/---

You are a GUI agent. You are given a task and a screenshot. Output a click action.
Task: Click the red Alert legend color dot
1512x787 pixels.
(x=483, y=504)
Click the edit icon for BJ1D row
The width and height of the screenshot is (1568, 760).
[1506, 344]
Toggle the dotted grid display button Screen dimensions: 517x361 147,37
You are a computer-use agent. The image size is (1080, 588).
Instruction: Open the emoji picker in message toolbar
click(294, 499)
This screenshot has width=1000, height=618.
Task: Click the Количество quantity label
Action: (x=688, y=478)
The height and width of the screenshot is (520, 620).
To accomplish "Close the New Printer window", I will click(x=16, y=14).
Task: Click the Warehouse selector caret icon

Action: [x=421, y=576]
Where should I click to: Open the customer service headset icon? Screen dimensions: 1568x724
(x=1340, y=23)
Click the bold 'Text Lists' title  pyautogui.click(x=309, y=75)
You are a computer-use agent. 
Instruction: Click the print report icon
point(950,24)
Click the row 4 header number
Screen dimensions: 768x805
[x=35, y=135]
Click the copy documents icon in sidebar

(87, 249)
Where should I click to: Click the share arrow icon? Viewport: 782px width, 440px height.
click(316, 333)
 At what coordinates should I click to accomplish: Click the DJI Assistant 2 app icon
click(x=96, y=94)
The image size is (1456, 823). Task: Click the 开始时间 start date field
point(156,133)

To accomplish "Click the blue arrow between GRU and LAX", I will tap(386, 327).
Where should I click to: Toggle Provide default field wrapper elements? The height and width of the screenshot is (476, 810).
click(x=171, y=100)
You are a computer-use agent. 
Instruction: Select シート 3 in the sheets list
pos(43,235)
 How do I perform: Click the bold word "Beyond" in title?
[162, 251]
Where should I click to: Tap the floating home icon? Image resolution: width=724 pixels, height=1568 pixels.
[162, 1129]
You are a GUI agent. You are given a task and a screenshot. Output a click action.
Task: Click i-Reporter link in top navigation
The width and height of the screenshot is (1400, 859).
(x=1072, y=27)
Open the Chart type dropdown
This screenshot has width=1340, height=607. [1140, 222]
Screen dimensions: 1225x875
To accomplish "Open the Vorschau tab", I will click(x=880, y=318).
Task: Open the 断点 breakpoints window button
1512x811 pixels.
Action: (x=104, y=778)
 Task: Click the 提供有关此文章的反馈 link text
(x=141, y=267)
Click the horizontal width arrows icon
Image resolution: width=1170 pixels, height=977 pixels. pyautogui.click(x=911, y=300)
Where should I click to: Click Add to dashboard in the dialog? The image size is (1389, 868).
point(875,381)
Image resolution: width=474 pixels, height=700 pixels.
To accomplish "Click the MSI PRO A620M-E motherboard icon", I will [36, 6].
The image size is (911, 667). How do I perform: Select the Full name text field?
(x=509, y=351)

\---

Write out every line of the records above as a numbered list, omitting the blank lines.

1. You are a GUI agent. You are given a task and a screenshot. Output a click action.
2. Task: Click the red Alert legend color dot
3. 1512x787 pixels.
4. (x=483, y=504)
5. Click the edit icon for BJ1D row
6. The width and height of the screenshot is (1568, 760).
7. [1506, 344]
8. Toggle the dotted grid display button Screen dimensions: 517x361 147,37
9. You are a computer-use agent. The image size is (1080, 588).
10. Instruction: Open the emoji picker in message toolbar
11. click(294, 499)
12. This screenshot has width=1000, height=618.
13. Task: Click the Количество quantity label
14. Action: (x=688, y=478)
15. The height and width of the screenshot is (520, 620).
16. To accomplish "Close the New Printer window", I will click(x=16, y=14).
17. Task: Click the Warehouse selector caret icon
18. Action: [x=421, y=576]
19. Where should I click to: Open the customer service headset icon? Screen dimensions: 1568x724
20. (x=1340, y=23)
21. Click the bold 'Text Lists' title  pyautogui.click(x=309, y=75)
22. You are a computer-use agent. 
23. Instruction: Click the print report icon
24. point(950,24)
25. Click the row 4 header number
26. Screen dimensions: 768x805
27. [x=35, y=135]
28. Click the copy documents icon in sidebar
29. (87, 249)
30. Where should I click to: Click the share arrow icon? Viewport: 782px width, 440px height.
31. click(316, 333)
32.  At what coordinates should I click to accomplish: Click the DJI Assistant 2 app icon
33. click(x=96, y=94)
34. The image size is (1456, 823). Task: Click the 开始时间 start date field
35. point(156,133)
36. To accomplish "Click the blue arrow between GRU and LAX", I will tap(386, 327).
37. Where should I click to: Toggle Provide default field wrapper elements? The height and width of the screenshot is (476, 810).
38. click(x=171, y=100)
39. You are a computer-use agent. 
40. Instruction: Select シート 3 in the sheets list
41. pos(43,235)
42.  How do I perform: Click the bold word "Beyond" in title?
43. [162, 251]
44. Where should I click to: Tap the floating home icon? Image resolution: width=724 pixels, height=1568 pixels.
45. [162, 1129]
46. You are a GUI agent. You are given a task and a screenshot. Output a click action.
47. Task: Click i-Reporter link in top navigation
48. The width and height of the screenshot is (1400, 859).
49. (x=1072, y=27)
50. Open the Chart type dropdown
51. This screenshot has width=1340, height=607. [1140, 222]
52. Screen dimensions: 1225x875
53. To accomplish "Open the Vorschau tab", I will click(x=880, y=318).
54. Task: Open the 断点 breakpoints window button
55. 1512x811 pixels.
56. Action: (x=104, y=778)
57.  Task: Click the 提供有关此文章的反馈 link text
58. (x=141, y=267)
59. Click the horizontal width arrows icon
60. Image resolution: width=1170 pixels, height=977 pixels. pyautogui.click(x=911, y=300)
61. Where should I click to: Click Add to dashboard in the dialog? The image size is (1389, 868).
62. point(875,381)
63. Image resolution: width=474 pixels, height=700 pixels.
64. To accomplish "Click the MSI PRO A620M-E motherboard icon", I will [36, 6].
65. The image size is (911, 667). How do I perform: Select the Full name text field?
66. (x=509, y=351)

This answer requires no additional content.